Please reproduce the items below exactly, starting with the line containing "수유부, 노인, 성장기" and ending with the line containing "In order to click on video-duration: 3:19", including both of those lines.
--------
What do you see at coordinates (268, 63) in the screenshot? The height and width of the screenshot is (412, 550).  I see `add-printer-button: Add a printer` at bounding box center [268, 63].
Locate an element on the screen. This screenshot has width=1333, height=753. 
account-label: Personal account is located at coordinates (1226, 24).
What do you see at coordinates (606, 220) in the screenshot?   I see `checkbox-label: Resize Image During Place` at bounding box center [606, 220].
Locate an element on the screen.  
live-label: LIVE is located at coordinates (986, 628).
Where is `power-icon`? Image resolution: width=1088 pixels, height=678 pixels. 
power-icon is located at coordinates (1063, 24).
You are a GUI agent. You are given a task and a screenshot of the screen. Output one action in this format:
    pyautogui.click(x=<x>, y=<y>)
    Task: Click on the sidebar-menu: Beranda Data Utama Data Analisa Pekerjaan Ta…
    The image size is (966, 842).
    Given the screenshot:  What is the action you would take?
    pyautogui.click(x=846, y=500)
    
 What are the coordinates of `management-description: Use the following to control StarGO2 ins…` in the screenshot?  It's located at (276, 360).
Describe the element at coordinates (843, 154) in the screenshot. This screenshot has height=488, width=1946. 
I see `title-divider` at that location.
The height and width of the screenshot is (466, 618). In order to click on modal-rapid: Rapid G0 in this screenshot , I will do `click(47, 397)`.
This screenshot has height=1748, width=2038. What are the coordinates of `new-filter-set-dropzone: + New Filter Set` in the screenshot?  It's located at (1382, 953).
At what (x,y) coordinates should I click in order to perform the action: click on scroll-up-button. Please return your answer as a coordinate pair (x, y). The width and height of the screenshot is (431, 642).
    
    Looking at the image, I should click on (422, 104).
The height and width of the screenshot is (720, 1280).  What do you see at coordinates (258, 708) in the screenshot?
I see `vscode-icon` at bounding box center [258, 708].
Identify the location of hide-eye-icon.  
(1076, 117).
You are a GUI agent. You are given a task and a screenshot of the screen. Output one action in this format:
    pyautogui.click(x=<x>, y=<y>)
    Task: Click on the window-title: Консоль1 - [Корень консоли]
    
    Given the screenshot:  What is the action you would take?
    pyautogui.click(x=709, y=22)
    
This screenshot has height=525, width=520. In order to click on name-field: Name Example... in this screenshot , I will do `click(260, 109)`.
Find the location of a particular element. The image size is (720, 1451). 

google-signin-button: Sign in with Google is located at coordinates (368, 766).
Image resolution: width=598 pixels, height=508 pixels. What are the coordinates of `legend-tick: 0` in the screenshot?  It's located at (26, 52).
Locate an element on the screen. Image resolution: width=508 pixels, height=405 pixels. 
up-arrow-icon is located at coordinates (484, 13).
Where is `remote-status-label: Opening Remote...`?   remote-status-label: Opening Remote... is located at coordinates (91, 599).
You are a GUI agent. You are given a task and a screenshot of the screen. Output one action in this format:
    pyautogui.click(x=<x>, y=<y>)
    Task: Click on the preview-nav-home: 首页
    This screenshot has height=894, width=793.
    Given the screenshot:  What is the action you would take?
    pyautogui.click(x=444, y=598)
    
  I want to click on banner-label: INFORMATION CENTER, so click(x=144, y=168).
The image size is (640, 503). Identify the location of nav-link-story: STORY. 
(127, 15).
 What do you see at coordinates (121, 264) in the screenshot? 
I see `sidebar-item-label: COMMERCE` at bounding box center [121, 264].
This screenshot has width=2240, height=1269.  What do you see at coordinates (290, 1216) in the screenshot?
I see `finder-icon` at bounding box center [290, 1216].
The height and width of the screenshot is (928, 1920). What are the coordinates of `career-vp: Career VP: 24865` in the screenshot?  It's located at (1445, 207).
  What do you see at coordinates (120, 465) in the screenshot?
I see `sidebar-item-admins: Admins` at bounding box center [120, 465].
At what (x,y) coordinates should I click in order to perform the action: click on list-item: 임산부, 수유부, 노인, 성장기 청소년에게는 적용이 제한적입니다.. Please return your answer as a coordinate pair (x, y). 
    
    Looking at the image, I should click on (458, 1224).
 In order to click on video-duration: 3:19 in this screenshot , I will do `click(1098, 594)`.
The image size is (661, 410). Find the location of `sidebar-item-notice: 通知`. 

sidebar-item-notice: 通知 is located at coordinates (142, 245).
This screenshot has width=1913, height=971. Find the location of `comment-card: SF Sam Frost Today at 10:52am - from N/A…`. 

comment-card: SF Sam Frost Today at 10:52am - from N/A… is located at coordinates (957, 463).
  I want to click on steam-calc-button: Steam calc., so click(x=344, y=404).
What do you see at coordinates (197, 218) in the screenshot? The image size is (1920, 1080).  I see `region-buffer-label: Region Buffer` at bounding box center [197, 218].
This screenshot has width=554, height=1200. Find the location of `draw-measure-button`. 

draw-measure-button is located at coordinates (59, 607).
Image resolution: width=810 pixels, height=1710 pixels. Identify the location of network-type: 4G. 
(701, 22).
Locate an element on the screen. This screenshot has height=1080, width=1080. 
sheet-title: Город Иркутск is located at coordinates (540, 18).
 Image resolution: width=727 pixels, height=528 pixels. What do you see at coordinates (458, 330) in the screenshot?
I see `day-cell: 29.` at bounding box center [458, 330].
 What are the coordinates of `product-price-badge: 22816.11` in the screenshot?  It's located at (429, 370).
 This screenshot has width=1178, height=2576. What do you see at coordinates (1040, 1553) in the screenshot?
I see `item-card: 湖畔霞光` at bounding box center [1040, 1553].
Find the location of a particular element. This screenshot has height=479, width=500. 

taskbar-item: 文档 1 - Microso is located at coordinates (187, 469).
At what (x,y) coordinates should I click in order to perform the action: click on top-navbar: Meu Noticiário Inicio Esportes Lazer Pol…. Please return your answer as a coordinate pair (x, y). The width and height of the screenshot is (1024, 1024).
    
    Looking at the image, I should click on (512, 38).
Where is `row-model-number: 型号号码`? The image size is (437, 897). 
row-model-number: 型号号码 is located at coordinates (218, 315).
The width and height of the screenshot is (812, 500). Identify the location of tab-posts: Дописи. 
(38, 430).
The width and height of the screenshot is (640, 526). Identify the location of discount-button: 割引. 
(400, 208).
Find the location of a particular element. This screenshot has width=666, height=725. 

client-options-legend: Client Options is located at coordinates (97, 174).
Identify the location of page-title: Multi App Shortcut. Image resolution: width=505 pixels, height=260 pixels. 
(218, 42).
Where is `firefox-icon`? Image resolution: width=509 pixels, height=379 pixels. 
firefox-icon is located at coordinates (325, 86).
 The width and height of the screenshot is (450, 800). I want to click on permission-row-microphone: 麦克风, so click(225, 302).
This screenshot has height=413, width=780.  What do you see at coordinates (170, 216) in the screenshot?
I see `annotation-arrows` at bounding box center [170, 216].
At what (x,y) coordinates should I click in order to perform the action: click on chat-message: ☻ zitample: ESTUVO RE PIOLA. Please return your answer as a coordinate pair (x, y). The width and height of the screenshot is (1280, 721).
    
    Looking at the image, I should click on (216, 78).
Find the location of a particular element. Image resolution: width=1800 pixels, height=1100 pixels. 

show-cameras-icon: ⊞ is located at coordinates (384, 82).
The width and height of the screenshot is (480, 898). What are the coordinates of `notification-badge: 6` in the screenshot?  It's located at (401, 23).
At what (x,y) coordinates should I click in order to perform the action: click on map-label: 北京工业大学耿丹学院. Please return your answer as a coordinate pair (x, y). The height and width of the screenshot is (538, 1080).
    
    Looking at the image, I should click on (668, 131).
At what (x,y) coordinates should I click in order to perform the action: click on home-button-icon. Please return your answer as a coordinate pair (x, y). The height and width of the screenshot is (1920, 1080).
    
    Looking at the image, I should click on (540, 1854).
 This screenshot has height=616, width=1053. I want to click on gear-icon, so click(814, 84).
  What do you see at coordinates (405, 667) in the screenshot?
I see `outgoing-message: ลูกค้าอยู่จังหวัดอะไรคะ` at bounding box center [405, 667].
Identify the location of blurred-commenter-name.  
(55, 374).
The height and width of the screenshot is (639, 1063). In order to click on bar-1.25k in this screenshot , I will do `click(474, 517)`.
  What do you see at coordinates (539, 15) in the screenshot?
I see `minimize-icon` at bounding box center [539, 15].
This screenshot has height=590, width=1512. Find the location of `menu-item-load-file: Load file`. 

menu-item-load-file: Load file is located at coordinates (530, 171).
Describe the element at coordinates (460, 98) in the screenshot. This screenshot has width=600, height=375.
--------
## Completed task
At what (x,y) coordinates should I click in order to perform the action: click on list-item: 임산부, 수유부, 노인, 성장기 청소년에게는 적용이 제한적입니다.. Please return your answer as a coordinate pair (x, y). 
    
    Looking at the image, I should click on (458, 1224).
 In order to click on video-duration: 3:19 in this screenshot , I will do `click(1098, 594)`.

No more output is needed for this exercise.